Collected data:
::::::::::
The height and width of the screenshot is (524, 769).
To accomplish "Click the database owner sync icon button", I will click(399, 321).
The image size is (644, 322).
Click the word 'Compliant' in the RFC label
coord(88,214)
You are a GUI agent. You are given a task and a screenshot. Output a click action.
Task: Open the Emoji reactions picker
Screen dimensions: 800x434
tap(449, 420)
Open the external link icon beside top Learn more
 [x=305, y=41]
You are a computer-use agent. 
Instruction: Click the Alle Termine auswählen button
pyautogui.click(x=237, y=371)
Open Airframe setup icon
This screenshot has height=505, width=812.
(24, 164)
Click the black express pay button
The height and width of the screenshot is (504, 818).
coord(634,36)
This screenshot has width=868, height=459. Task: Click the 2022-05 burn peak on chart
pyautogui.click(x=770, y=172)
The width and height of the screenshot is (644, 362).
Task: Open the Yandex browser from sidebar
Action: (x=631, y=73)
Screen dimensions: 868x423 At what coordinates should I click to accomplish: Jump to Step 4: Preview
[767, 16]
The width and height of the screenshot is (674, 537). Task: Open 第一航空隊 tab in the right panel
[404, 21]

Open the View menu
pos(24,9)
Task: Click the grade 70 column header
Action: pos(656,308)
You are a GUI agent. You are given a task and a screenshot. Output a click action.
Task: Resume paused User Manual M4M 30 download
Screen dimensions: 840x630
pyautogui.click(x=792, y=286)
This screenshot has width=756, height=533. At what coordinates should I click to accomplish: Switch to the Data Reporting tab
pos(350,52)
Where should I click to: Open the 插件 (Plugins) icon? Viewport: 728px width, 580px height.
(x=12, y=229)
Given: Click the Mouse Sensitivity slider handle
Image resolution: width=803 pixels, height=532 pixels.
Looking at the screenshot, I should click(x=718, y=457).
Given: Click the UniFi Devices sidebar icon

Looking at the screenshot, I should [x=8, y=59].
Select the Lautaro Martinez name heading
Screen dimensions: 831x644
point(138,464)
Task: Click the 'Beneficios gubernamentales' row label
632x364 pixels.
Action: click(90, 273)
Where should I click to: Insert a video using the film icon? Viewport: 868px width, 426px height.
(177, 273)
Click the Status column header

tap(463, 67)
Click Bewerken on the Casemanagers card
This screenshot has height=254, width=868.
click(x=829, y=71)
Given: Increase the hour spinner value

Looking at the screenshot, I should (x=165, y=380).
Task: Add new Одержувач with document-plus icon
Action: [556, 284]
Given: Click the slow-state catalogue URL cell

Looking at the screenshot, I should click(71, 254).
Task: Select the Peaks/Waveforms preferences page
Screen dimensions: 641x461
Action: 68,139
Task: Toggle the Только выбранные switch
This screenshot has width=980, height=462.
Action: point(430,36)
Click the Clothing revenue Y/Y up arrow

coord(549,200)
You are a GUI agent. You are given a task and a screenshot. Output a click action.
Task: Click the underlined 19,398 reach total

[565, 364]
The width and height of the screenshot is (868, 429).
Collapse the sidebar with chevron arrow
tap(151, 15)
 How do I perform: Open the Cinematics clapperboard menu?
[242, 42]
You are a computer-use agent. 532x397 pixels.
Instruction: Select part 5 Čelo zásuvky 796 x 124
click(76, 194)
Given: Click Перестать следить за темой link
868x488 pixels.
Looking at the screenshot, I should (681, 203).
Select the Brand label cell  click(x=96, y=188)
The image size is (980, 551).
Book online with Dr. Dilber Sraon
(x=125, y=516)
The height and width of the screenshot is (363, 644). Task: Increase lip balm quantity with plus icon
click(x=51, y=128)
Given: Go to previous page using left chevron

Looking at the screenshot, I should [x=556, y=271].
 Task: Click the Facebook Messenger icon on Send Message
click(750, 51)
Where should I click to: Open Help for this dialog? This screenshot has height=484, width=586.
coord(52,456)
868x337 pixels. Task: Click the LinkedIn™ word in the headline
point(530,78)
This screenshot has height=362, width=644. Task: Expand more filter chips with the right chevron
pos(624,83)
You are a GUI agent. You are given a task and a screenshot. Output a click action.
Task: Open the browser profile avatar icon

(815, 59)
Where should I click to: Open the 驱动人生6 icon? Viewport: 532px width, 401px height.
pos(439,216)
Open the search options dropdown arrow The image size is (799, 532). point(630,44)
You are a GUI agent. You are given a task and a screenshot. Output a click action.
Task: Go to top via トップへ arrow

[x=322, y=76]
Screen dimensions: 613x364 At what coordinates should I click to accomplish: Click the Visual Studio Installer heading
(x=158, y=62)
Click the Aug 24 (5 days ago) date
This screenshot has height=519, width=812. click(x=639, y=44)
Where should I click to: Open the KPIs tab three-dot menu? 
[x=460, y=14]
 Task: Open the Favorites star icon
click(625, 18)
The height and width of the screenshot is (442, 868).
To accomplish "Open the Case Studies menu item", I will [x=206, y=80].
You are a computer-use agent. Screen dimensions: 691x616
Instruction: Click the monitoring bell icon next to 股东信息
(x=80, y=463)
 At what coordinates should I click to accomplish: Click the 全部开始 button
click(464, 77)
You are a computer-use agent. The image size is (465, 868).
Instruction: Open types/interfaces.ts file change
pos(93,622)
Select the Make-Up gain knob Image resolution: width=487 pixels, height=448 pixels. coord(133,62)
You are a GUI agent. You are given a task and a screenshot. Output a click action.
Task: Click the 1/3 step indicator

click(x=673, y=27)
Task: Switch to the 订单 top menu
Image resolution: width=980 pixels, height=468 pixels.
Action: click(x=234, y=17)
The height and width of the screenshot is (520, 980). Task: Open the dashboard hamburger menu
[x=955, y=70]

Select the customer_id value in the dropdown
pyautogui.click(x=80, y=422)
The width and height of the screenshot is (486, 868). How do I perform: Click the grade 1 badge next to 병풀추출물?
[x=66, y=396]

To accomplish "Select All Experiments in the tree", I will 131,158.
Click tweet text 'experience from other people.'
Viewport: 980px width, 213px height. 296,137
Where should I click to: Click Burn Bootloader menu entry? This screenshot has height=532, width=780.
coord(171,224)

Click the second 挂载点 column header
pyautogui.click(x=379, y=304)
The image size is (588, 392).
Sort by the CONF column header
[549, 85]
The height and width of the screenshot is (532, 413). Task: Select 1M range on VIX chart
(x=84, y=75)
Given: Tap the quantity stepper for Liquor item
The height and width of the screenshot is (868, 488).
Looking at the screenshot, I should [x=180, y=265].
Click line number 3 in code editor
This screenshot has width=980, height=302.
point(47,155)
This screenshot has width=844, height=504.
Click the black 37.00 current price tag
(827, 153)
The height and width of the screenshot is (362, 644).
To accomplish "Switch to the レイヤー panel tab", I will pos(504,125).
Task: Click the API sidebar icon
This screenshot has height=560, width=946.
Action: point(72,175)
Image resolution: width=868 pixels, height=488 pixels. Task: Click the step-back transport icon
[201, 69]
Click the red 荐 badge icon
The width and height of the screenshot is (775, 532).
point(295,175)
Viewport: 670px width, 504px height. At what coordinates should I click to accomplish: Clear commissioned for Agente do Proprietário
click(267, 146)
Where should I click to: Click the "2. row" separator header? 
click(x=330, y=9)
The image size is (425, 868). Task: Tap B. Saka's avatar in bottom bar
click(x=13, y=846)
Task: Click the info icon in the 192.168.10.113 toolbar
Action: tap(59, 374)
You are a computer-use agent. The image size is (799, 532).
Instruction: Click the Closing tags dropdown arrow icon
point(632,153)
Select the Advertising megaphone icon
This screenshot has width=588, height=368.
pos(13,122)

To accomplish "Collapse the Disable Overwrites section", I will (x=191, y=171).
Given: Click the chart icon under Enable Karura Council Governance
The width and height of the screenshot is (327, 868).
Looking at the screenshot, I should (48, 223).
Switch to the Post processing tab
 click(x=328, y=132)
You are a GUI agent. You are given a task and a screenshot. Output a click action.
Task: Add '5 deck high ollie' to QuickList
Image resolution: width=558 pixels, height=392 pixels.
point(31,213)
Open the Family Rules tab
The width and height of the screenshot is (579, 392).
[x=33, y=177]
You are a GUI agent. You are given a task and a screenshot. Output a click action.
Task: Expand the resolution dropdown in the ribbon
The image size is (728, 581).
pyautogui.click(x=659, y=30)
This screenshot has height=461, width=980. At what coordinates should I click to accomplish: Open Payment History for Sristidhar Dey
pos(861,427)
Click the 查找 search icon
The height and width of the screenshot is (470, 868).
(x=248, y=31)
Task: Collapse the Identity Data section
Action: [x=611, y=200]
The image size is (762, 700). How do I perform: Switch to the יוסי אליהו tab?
::::::::::
Which lines in the records above hold the string "computer"? Copy each of them.

▶ **Output**:
You are a computer-use agent. 
You are a computer-use agent. 532x397 pixels.
You are a computer-use agent. Screen dimensions: 691x616
You are a computer-use agent. The image size is (465, 868).
You are a computer-use agent. The image size is (799, 532).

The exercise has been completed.